## Arbeitsanweisung
Schreibe den Lesetext über die Überwachungsprogramme im Anschluss an seinen letzten Satz weiter.

Die größte Oppositionspartei würde sich sicher wünschen, wieder Teil einer großen Koalition zu sein. Dann müsste sie nicht den Eindruck erwecken, als hätte sie gegen die Überwachungsprogramme grundsätzlich etwas einzuwenden
Täglich kommen neue Details über die Überwachungsprogramme ans Licht. Wenn auch in den Medien immer die USA und ihre Geheimdienste an den Pranger gestellt werden, ist doch längst klar, dass es auch eine Kooperation mit deutschen Geheimdiensten gab. Wenn plötzlich thematisiert wird, dass die US-Dienste die Testversion eines bestimmten Überwachungsprogramms an ihre deutsche Kollegen weitergeben, so ist daran nur eines bemerkenswert: Dass die alltägliche geheimdienstliche Praxis öffentlich diskutiert wird, wo es doch bisher die Praxis aller größeren Parteien war, diese Tätigkeit vor zu aufmerksamer Beobachtung zu schützen.

## Bereitgestellte Daten
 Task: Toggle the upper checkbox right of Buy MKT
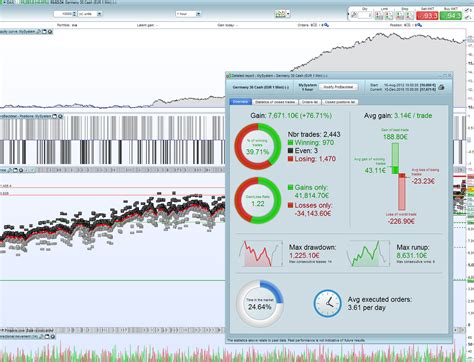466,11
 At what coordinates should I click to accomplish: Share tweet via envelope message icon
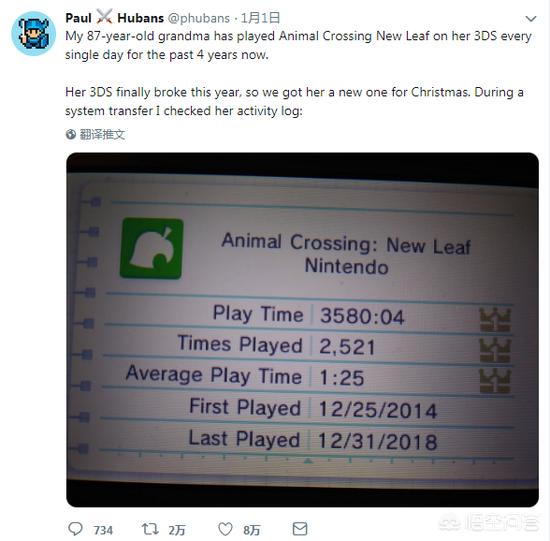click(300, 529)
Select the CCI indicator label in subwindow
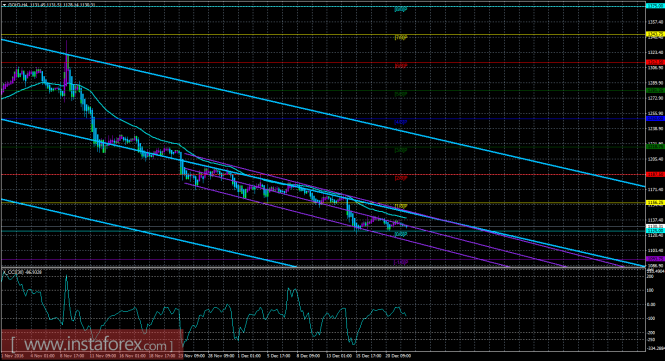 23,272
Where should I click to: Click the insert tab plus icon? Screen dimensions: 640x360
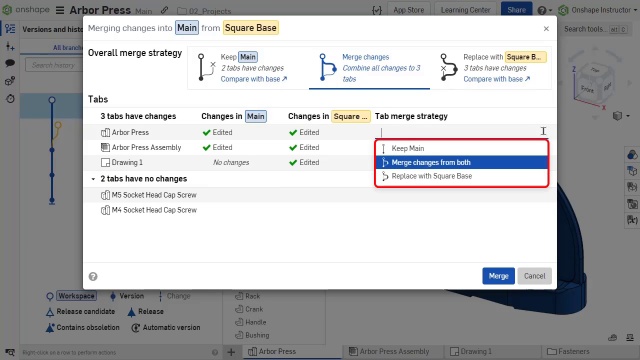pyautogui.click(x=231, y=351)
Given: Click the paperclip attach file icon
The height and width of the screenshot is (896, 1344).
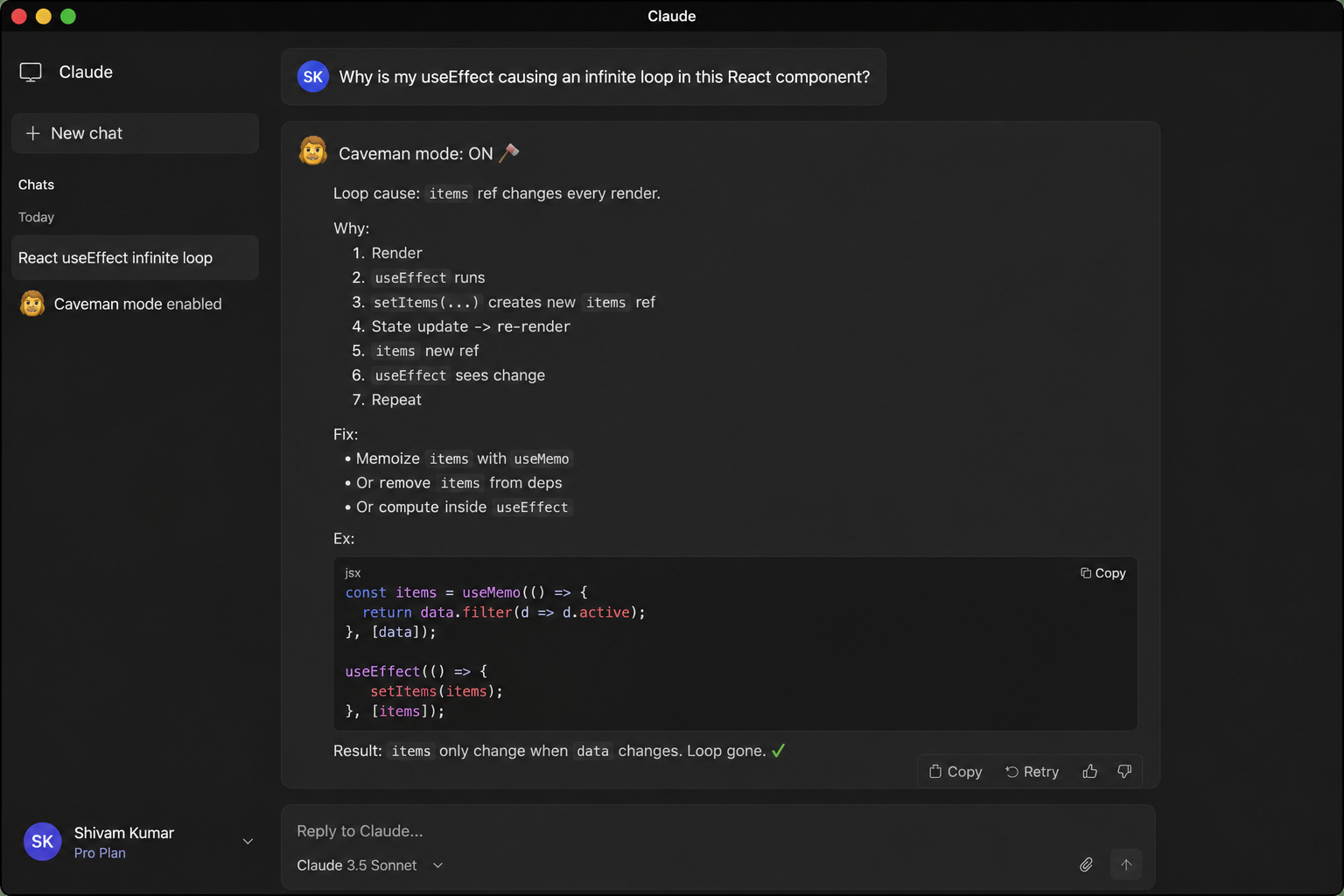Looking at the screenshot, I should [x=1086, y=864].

* * *

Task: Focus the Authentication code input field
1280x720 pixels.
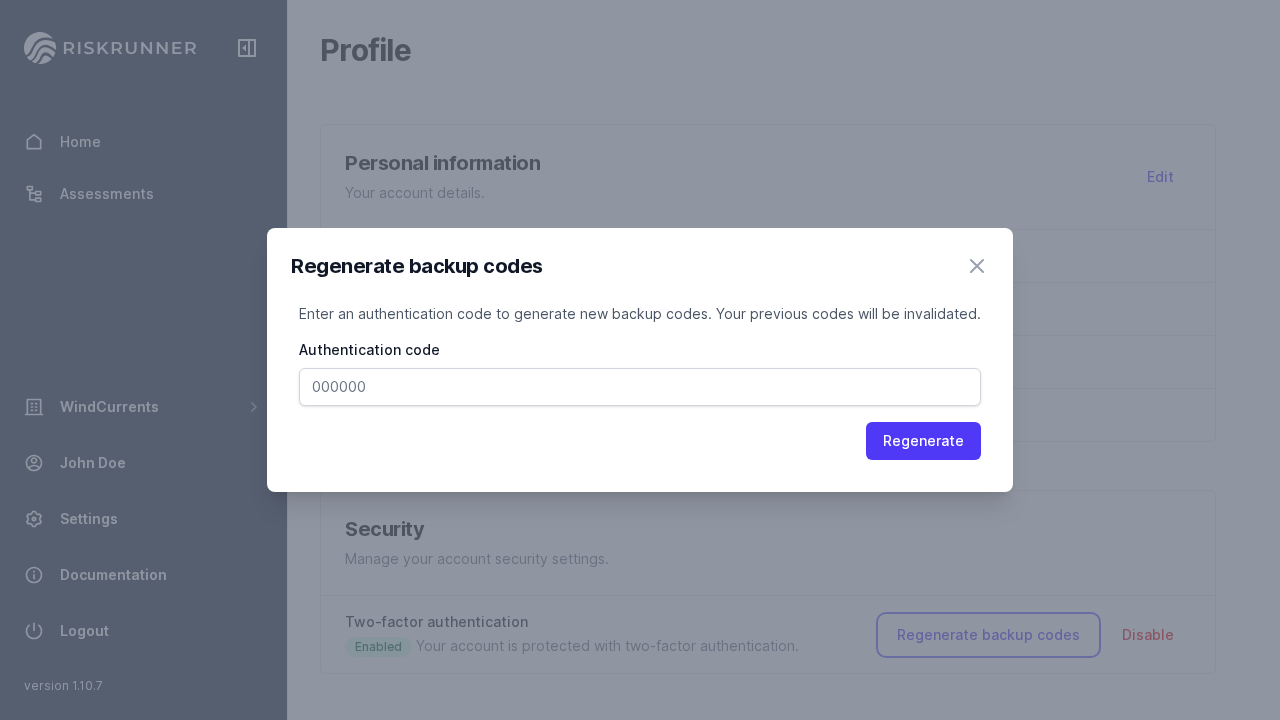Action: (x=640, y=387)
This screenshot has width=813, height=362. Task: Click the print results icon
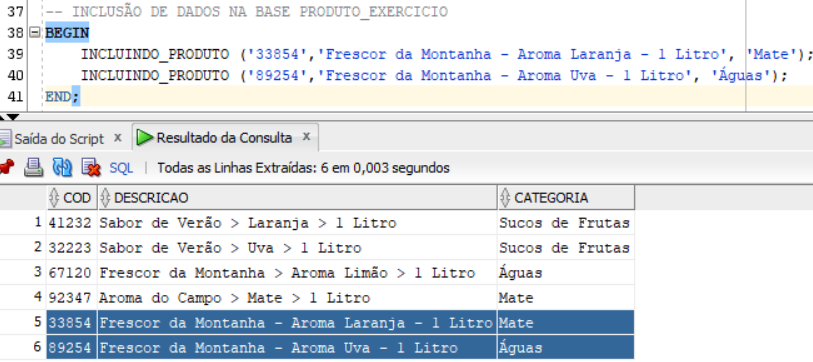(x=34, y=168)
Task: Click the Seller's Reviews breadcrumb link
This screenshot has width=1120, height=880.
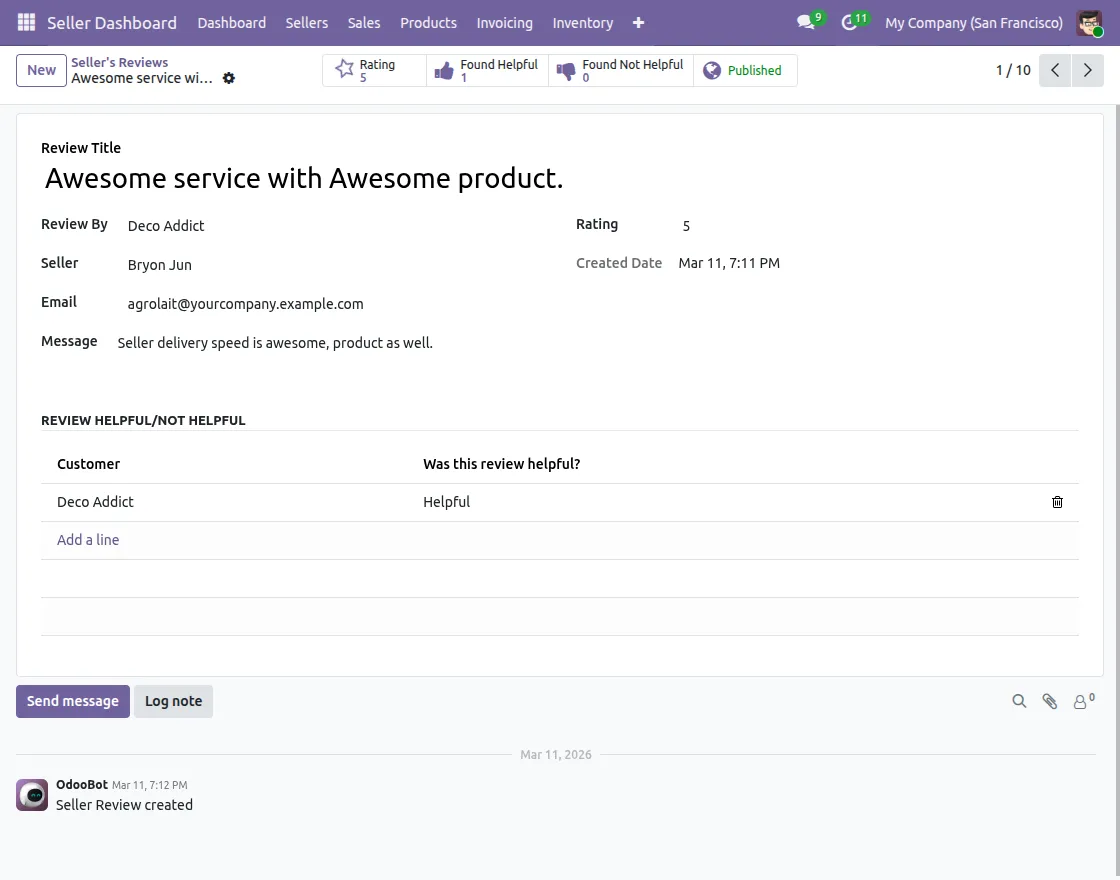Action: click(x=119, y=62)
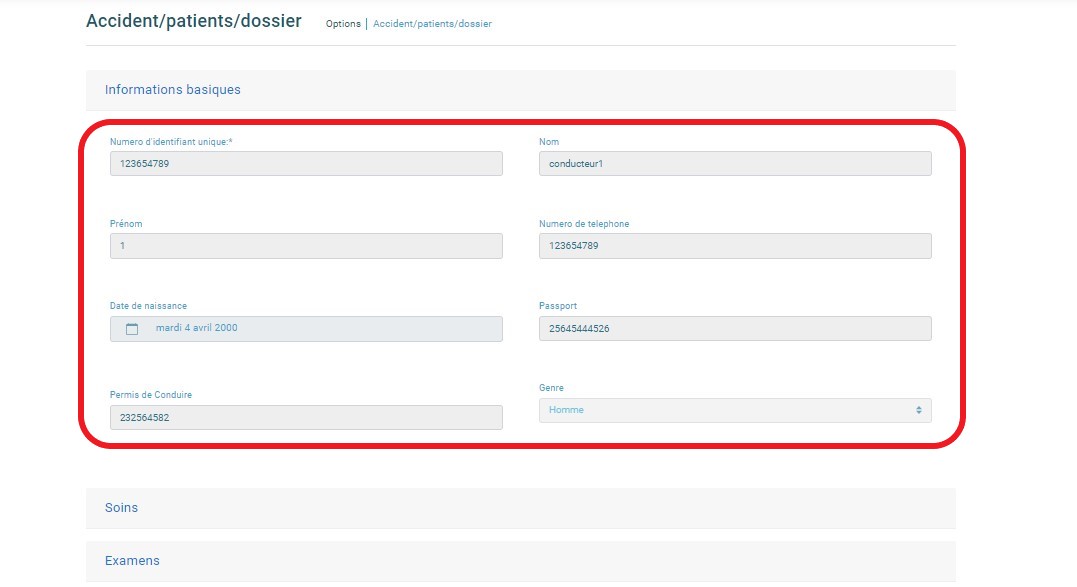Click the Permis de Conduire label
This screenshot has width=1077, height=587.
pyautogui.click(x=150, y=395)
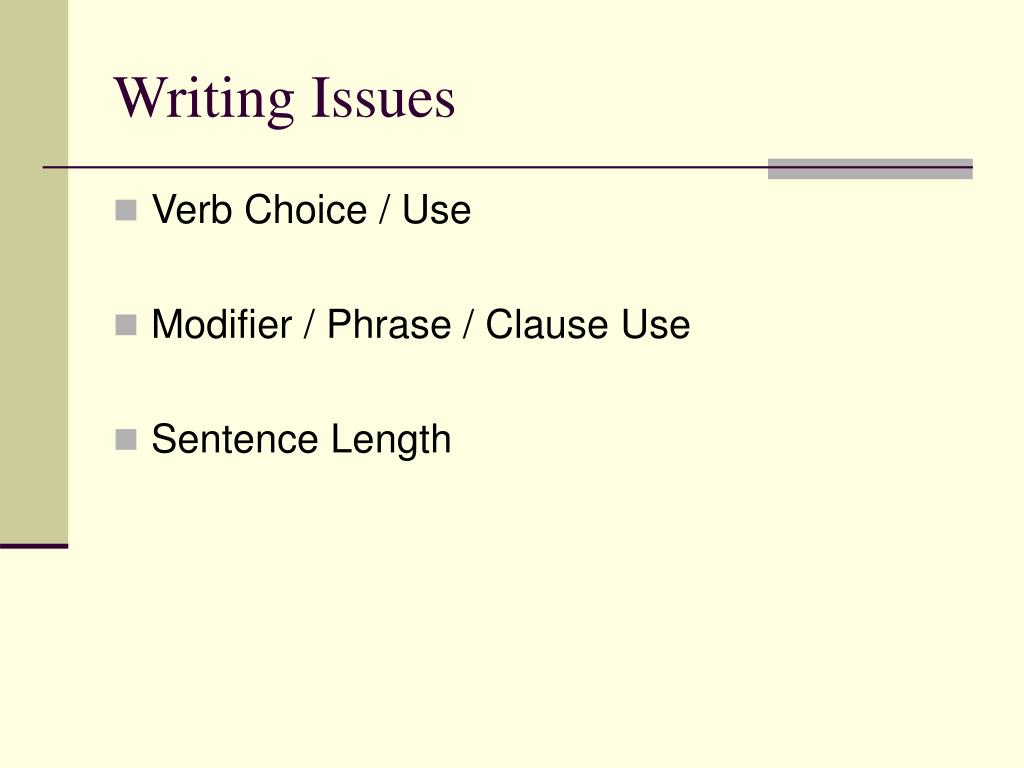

--

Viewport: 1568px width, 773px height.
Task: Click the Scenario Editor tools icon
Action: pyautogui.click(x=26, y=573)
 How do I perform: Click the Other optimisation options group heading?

## Ergebnis der Aufgabe
Ist die Debatte nun ein Ausdruck dessen, dass man in Deutschland grundsätzlich kritischer gegenüber solchen Diensten eingestellt ist und sensibler gegen Datennutzung geworden ist? Das zumindest will ein Teil der deutschen Zivilgesellschaft glauben, die Deutschland zum Opfer der Datenkrake USA stilisiert, so wie große Teile der deutschen Friedensbewegung jahrelang den „kriegstreiberischen“ Cowboys aus den USA die deutsche Friedensmacht entgegensetzte. Damit konnte nicht nur die deutsche Geschichte gut entsorgt werden, sondern auch ziemlich geräuschlos Kriege, die im deutschen Interessen waren, beispielsweise in Jugoslawien, geführt werden. Auch die aktuelle NSA-Debatte dient vor allem dazu, die letzten Einschränkungen der Souveränität Deutschlands infragezustellen.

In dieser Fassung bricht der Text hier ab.